■ EXERCISE AIM
In the forum thread about scary movies, who is named as the only main cast person to die in Scary Movie 3?

■ SOURCE TEXT
--- begin ---
# white ppl in scary movies



## reji12 (Jun 16, 2009)

what the hell is it with the dumb white person in a scary movie

list all the possible ways for a white person to do somethin dumb in a scary movie to die for


----------



## Lord Yu (Jun 16, 2009)

Oh how may I count the ways?


----------



## Mider T (Jun 16, 2009)

Lot of race threads these days  /riot


----------



## Fire Me! (Jun 16, 2009)

gotta admit,
white people survival rate is a lot better than black people


----------



## Red (Jun 16, 2009)

The white guy always says "Lets split up". When will you guys learn. That never ever works. Ever.


----------



## Bitch (Jun 16, 2009)

The minority always dies first.


----------



## Jeff (Jun 16, 2009)

Even in Scary Movie 3, the only main cast person to die is Brenda.


----------



## 【Temari】 (Jun 16, 2009)

I love scary movie part 1,2,3 and especially the part 4...


I really really fuckin love ANNA PARIS!!!! she's my idol next to McAdams..

this is the scene were I almost laugh soooo hard!!!


----------



## Z.:M:.Z (Jun 16, 2009)

Mider T said:


> Lot of race threads these days  /riot



Agreed man, agreed.


----------



## DeLarge (Jun 16, 2009)

I could post something really offensive right now but i'll just keep it to myself...


----------



## Sake (Jun 16, 2009)

Postcount +1


----------



## E (Jun 16, 2009)

Sister Eda said:


> I love scary movie part 1,2,3 and especially the part 4...
> 
> 
> I really really fuckin love ANNA PARIS!!!! she's my idol next to McAdams..
> ...


----------



## Comic Book Guy (Jun 16, 2009)

Lord Yu said:


> Oh how may I count the ways?



What he said.


----------



## Jυstin (Jun 16, 2009)

Watch Final Destination and its sequels. Lotsa answers there


----------



## Euraj (Jun 16, 2009)

Nah, everyone is stupid, predictable, and lacking their six senses in horror movies except for the typically athletic and exceedingly more intelligent main character.


----------



## Charizard (Jun 16, 2009)

Kazzie said:


> Postcount +1



pretty much this.


----------



## Stroev (Jun 16, 2009)

Yes, those _SILLY_ white people. Good thing I was born in a non-white continent, Asia.


----------



## BubbleGumx (Jun 16, 2009)

Idiots that run up the stairs rather than to the front door.
-__-


----------



## Kei (Jun 16, 2009)

Go into a competly dark and abandon room and yells hello...I'm so glad I mulatto(black and white)


----------



## Mish (Jun 16, 2009)

Kazzie said:


> Postcount +1



I agree  .


----------



## Dave (Jun 16, 2009)

because if they are in the dark they will be the first ones to get eated by the big monstah


----------



## Sen (Jun 16, 2009)

I guess the same kind of stupid things as anyone can do in a scary movie


----------



## The Saltiest Pizza (Jun 16, 2009)

By going to investigate what that noise was, or telling everyone to split up.


----------



## Mαri (Jun 16, 2009)

Racist thread!


----------



## Instant Karma (Jun 16, 2009)

Cause curiosity is always their undoing and in general their "run" skills fail.


----------



## SPN (Jun 16, 2009)
--- end ---
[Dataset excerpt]
--- begin ---
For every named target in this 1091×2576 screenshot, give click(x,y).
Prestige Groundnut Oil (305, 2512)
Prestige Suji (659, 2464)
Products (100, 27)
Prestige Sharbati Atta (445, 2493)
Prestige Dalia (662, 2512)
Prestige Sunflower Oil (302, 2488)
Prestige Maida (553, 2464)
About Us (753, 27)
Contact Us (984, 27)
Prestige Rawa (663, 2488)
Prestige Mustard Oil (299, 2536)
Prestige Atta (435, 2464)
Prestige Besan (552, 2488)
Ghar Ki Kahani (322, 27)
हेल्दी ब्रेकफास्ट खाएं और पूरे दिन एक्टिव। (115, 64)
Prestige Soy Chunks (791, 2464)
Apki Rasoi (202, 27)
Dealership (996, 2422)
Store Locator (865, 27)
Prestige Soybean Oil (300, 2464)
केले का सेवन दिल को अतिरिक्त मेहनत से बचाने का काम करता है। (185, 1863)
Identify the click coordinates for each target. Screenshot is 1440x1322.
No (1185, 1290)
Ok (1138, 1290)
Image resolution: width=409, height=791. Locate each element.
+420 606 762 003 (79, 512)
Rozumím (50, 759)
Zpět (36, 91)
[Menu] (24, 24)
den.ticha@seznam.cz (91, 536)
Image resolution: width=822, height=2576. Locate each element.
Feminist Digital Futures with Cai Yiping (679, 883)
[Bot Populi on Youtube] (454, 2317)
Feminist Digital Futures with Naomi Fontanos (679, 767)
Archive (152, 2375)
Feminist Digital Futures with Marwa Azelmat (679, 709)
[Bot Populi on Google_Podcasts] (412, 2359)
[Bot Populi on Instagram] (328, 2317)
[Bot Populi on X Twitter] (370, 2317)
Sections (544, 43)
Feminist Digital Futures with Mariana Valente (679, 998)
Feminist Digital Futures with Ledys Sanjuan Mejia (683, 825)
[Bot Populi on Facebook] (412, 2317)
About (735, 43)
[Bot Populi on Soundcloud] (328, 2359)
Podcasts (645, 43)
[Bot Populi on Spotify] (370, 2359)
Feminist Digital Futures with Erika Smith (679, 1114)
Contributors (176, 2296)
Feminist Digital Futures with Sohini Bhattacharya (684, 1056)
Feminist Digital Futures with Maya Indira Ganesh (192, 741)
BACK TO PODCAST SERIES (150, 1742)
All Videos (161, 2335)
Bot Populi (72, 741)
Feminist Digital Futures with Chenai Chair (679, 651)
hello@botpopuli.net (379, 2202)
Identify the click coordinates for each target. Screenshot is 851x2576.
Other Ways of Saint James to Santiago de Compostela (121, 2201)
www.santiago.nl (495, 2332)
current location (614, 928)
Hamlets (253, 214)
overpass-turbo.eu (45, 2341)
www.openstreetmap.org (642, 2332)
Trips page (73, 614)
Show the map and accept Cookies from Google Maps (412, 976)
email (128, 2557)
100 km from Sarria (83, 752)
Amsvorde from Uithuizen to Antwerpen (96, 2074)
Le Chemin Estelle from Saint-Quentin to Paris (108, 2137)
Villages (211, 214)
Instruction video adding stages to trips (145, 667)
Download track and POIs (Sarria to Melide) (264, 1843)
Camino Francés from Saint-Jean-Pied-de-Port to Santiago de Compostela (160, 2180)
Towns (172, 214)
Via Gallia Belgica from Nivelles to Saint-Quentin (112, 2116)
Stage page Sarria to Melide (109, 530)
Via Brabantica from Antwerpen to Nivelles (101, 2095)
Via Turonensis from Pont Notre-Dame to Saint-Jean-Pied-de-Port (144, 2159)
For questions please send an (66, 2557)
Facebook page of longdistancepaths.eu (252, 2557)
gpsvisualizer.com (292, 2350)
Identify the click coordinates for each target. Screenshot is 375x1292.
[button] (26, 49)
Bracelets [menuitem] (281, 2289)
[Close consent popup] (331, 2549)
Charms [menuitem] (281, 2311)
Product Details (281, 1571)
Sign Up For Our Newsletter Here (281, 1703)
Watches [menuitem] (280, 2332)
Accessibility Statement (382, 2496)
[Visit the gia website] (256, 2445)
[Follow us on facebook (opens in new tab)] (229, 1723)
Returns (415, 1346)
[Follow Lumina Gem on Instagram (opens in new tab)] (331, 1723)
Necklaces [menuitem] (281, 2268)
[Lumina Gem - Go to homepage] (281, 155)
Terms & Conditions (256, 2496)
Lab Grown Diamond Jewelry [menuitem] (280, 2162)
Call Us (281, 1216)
--- end ---
■ TASK OUTPUT
Brenda